Data ->
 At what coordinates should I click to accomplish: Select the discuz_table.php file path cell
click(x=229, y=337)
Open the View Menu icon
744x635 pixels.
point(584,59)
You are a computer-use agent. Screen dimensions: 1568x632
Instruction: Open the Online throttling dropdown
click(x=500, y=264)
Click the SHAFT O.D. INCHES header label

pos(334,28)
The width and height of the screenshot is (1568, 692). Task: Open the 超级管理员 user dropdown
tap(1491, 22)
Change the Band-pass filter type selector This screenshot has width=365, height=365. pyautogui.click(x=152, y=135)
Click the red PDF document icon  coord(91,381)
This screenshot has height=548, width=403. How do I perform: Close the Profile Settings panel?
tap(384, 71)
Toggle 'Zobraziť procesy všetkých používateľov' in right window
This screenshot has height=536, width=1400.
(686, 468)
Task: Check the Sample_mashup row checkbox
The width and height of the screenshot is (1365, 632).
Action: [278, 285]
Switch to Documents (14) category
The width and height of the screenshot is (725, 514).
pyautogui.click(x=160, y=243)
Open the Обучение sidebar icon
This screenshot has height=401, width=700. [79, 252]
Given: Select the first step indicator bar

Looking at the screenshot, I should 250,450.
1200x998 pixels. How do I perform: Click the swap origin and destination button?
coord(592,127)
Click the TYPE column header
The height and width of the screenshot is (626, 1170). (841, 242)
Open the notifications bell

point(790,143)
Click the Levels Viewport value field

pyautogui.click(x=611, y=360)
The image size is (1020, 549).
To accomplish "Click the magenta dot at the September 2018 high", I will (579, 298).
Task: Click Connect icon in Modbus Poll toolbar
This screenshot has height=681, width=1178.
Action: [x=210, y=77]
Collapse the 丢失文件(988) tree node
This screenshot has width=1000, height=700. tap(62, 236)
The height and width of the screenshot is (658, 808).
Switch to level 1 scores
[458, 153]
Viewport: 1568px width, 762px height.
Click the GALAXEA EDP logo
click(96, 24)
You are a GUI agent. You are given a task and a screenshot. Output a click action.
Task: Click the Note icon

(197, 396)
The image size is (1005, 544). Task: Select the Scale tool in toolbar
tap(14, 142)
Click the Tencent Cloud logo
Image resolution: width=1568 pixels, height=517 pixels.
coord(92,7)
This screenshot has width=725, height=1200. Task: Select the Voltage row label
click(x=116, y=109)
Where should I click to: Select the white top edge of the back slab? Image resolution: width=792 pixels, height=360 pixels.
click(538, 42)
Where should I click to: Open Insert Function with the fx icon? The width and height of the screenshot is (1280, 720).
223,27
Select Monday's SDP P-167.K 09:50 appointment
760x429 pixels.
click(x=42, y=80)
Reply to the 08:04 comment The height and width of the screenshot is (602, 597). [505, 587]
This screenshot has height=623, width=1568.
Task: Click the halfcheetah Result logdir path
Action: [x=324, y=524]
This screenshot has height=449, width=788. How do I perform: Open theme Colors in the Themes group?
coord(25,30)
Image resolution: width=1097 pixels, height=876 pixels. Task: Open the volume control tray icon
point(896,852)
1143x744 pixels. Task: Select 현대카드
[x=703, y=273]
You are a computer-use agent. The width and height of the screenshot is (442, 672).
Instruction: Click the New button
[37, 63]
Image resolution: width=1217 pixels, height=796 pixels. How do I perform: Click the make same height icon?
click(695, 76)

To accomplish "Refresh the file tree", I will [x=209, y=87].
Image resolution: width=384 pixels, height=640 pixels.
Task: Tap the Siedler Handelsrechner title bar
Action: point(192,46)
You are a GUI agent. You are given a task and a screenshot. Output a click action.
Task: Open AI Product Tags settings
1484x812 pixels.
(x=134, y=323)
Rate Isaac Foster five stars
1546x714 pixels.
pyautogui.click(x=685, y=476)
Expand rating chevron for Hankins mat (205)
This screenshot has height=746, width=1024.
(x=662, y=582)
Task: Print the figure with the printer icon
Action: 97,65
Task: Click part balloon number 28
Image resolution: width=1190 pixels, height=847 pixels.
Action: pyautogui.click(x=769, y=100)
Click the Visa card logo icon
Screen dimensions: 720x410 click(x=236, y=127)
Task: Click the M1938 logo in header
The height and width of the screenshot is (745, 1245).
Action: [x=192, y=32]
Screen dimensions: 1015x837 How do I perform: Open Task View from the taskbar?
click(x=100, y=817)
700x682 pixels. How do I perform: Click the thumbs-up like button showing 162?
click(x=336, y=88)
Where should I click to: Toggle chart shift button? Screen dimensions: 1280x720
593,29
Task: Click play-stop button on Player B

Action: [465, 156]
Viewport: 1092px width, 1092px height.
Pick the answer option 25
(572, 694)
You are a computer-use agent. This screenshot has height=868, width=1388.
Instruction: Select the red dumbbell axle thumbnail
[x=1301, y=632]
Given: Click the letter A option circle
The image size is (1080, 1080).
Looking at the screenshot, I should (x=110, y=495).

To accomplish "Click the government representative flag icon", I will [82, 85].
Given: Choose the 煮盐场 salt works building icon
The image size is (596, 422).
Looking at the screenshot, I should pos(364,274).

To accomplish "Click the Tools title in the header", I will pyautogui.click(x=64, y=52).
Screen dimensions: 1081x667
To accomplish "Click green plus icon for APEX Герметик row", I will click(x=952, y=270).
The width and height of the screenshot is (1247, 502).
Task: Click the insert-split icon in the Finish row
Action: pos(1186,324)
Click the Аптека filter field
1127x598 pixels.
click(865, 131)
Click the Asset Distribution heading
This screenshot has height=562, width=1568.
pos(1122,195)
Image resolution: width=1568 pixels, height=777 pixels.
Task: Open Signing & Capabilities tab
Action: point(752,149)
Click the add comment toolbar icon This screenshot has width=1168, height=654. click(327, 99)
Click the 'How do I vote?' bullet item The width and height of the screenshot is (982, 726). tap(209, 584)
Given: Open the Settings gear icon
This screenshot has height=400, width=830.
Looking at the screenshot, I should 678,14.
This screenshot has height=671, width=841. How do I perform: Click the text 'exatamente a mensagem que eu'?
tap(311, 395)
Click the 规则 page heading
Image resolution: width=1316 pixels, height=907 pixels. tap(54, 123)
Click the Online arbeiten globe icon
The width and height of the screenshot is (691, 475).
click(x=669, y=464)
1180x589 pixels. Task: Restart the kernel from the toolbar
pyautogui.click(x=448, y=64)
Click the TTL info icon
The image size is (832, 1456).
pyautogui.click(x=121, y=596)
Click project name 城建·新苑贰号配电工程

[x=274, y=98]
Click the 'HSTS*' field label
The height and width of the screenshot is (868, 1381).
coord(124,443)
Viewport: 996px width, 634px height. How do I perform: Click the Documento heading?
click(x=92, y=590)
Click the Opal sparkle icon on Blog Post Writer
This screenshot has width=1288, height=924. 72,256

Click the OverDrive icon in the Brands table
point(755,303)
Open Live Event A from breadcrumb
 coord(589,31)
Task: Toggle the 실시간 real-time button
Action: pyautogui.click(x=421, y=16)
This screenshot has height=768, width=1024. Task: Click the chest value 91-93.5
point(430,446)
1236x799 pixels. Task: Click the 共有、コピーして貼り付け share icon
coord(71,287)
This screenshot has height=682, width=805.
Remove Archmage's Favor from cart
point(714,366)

Problem to work on -> Within the listing above, extract exactly the lines from the line with "Task: Click Connect" to the line with "The height and width of the screenshot is (658, 808).", the two named lines included, and no others.

Answer box ->
Task: Click Connect icon in Modbus Poll toolbar
This screenshot has height=681, width=1178.
Action: [x=210, y=77]
Collapse the 丢失文件(988) tree node
This screenshot has width=1000, height=700. tap(62, 236)
The height and width of the screenshot is (658, 808).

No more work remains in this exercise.